Sync Services optimizations

    There are some optimizations that can be done for an "Sync Services" sync scenario. These are, (might not be an exhaustive list)

  1. Small sync chunks (using smaller SyncGroups which are only absolutely necessary)
  2. Index creation on tracking and filtering columns
  3. Transfer encryption of data payload on web
  4. Batching the changes                 
  5. Filtering the data at various stages to reduce network load

    Sync (synonym for "Sync Services sync", in this post) interfaces with the providers using DataSet objects. That is, sync uses DataSet to store and retrieve changes happening at client and server. DataSets are known to be not very memory efficient, and the amount of memory consumed by these, is a bit of a concern when one is using these in device clients in Sync Services. 
 
    Sync happens in chunks, using the SyncGroups that one supplies. That is, all data in a SyncGroup is logically one sync, and corresponds to one DataSet. Since sync DataSets are one per SyncGroup, and these are needed only till the corresponding SyncGroup commits, we can optimize the memory taken by DataSets, using smaller SyncGroups. Divide sync tables into various SyncGroups, so that, each group has it’s own (smaller) DataSet, and it is disposed (by garbage collector) once the SyncGroup changes are committed. However, to ensure logical consistency, you should always keep the tables which are related (by a foreign key constraint, for example), in the same SyncGroup.
 
Example:
Tables Order and OrderDetails are related.
Tables Customers and ShippingDetails are related. But, these are unrelated to the first set.

════════════════════

Parts of the exercise >>
1. Repeat the part of the Sync Services post from "Sync Services optimizations" to "only absolutely necessary)", changing "optimizations" to "improvements" throughout.
2. Write what comes next in the Sync Services post, starting after its final line.
The material placed after the Sync Services post has no connection to it.

(Records from a collection)
════════════════════

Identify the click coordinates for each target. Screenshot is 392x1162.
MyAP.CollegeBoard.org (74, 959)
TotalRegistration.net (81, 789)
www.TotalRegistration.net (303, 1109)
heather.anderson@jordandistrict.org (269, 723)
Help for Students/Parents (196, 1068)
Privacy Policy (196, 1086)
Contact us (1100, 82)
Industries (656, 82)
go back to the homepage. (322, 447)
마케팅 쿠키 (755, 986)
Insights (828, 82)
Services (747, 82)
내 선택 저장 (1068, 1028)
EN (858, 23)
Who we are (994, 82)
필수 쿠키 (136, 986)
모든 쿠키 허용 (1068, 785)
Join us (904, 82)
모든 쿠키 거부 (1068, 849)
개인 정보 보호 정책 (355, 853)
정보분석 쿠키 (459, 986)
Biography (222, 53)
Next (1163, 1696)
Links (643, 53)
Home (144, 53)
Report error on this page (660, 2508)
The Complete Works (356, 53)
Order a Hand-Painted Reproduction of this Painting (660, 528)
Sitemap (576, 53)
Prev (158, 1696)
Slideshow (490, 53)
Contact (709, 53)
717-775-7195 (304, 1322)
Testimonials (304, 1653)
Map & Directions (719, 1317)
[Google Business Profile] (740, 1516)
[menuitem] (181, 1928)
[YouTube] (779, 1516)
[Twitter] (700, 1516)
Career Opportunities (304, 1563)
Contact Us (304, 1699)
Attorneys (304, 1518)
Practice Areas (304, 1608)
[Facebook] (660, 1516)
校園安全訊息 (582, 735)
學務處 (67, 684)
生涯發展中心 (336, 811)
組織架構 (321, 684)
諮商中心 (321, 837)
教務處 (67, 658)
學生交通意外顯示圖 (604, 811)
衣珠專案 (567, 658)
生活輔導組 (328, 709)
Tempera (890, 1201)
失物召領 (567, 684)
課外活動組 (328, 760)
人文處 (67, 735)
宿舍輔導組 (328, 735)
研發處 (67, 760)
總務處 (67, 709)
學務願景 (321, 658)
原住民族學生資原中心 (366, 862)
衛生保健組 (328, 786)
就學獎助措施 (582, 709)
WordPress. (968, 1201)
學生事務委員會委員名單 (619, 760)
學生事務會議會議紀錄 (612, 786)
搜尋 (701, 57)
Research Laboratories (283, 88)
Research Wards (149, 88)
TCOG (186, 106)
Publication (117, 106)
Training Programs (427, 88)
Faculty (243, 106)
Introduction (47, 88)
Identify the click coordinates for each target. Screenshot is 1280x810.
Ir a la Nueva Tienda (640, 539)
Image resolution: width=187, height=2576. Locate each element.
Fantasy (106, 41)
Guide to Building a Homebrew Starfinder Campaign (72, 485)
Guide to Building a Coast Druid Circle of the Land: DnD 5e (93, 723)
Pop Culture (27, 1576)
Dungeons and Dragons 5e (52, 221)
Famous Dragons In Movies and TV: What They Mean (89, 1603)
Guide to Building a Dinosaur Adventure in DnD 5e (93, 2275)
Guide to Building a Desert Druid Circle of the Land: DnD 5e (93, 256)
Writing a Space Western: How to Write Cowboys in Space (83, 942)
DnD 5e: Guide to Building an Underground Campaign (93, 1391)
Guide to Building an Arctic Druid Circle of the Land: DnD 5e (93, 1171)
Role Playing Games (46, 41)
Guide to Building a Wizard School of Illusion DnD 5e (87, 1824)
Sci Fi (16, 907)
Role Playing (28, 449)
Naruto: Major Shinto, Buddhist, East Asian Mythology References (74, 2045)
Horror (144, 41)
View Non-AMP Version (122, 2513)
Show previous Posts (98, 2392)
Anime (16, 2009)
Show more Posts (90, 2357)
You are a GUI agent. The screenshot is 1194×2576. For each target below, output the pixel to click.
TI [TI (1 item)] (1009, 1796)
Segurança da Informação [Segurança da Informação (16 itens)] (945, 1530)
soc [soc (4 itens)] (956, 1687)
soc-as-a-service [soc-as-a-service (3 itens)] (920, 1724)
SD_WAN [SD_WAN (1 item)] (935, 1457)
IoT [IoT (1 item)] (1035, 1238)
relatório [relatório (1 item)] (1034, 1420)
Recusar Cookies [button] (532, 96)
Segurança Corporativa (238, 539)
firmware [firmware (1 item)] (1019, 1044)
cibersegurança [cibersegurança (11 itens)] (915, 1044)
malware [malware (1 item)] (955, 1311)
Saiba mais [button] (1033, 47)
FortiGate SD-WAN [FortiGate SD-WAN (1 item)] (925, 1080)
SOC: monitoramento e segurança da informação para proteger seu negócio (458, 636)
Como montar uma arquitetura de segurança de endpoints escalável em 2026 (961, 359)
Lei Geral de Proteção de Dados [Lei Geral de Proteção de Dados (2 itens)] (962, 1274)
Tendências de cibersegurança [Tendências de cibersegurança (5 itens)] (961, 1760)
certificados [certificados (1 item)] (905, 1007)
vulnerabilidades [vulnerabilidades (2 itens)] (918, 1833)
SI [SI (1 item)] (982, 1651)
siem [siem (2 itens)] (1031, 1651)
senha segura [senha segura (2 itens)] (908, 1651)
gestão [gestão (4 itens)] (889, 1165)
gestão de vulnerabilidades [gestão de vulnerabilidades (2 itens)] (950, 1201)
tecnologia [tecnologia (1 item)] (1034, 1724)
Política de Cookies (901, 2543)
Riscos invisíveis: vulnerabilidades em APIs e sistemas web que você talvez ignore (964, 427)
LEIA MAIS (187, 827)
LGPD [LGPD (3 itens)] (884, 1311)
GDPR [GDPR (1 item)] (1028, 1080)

════════════════════

Results >>
1.
Sync Services improvements

    There are some improvements that can be done for an "Sync Services" sync scenario. These are, (might not be an exhaustive list)

  1. Small sync chunks (using smaller SyncGroups which are only absolutely necessary)

2.
SyncGroup customerSyncGroup = new SyncGroup("Customers");
 
SyncTable customerSyncTable = new SyncTable("Customer");
customerSyncTable.CreationOption = TableCreationOption.DropExistingOrCreateNewTable;
customerSyncTable.SyncDirection = SyncDirection.DownloadOnly;
customerSyncTable.SyncGroup = customerSyncGroup;
 
SyncTable orderShipSyncTable = new SyncTable("ShippingDetails");
orderShipSyncTable.CreationOption = TableCreationOption.DropExistingOrCreateNewTable;
orderShipSyncTable.SyncDirection = SyncDirection.DownloadOnly;
orderShipSyncTable.SyncGroup = customerSyncGroup;
 
SyncGroup orderSyncGroup = new SyncGroup("Orders");
 
SyncTable orderSyncTable = new SyncTable("Order");
orderSyncTable.CreationOption = TableCreationOption.DropExistingOrCreateNewTable;
orderSyncTable.SyncDirection = SyncDirection.DownloadOnly;
orderSyncTable.SyncGroup = orderSyncGroup;
 
SyncTable orderDetailSyncTable = new SyncTable("OrderDetails");
orderDetailSyncTable.CreationOption = TableCreationOption.DropExistingOrCreateNewTable;
orderDetailSyncTable.SyncDirection = SyncDirection.DownloadOnly;
orderDetailSyncTable.SyncGroup = orderSyncGroup;
 
 
    Rather than having a single SyncGroup with all 4 tables, one can create two sync groups. One for the first set, and the second for the other set.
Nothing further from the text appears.